Using L10n Args

This section assumes that you have followed the tutorial up through the Using L10n ID section, and that you have a working HTML page that localizes the following content.

src/index.html

<!DOCTYPE html>
<html>
  <head>
    <meta charset='UTF-8' />
    <meta name='defaultLanguage' content='es-MX' />
    <meta name='availableLanguages' content='en-US, es-MX' />
    <link name='localization' content='./localization/{locale}/main.ftl' />
    <script type='module' src='index.js'></script>
  </head>
  <body>
    <h1 id='welcome' data-l10n-id='hello'>Localize me!</h1>
  </body>
</html>

We are now going to allow our localized welcome message to take in a variable as an argument.

In each of the two fluent files, we are going to add a comment describing the variable in addition to adding the variable into our localized messages.

static/localization/en-US/main.ftl

# Variables:
#  $name (String): the name of the person to greet.
hello = Hello { $name }!

static/localization/en-US/main.ftl

# Variables:
#  $name (String): the name of the person to greet.
hello = ¡Hola { $name }!

Now, when we run the program, we will still see our localized message for our locale, but since Fluent doesn't have any default value for this variable, it will just passthrough the variable name.

¡Hola ⁨{$name}⁩!

This is intended behavior if Fluent is unable to find any values to match the variable for this message.

To fix this, we can add a default value in the HTML via the data-l10n-args attribute:

src/index.html

<h1 id='welcome' data-l10n-id='hello' data-l10n-args='{"name": "world"}'>Localize me!</h1>

Now, when our DOMLocalization is translating this element, it will see the default argument for $name and provide the value "world" to the localized message.

When we run the program again, we should now see:

¡Hola ⁨world⁩!

We can also pass in a new variable to the localized message via JavaScript.

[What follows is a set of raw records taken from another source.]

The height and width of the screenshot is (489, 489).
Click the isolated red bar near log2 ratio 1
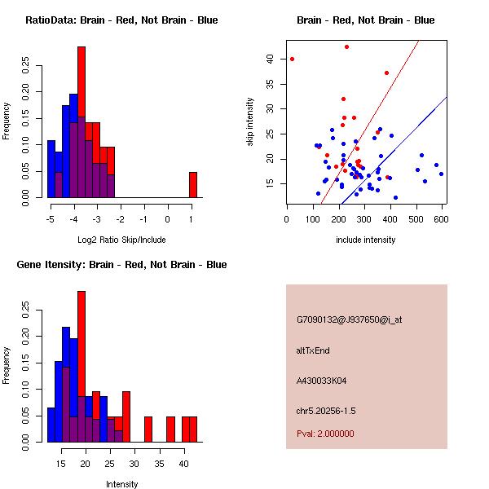tap(193, 185)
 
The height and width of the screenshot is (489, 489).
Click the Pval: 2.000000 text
tap(325, 434)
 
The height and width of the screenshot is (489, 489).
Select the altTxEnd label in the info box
tap(313, 350)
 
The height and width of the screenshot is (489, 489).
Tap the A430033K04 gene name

To pass in a new variable we will call the setAttributes() function to pass in a new argument to the element before we call translateRoots().

src/index.js

const element = document.getElementById('welcome');
l10n.setAttributes(
  element, 'hello', { name: 'Erik' }
);
l10n.translateRoots();

Now, when we run the program, we should see that our element was localized with the new, non-default argument.

¡Hola ⁨Erik⁩!

Congratulations! You are now localizing an HTML page utilizing Fluent DOM with data-l10n-id and data-l10n-args.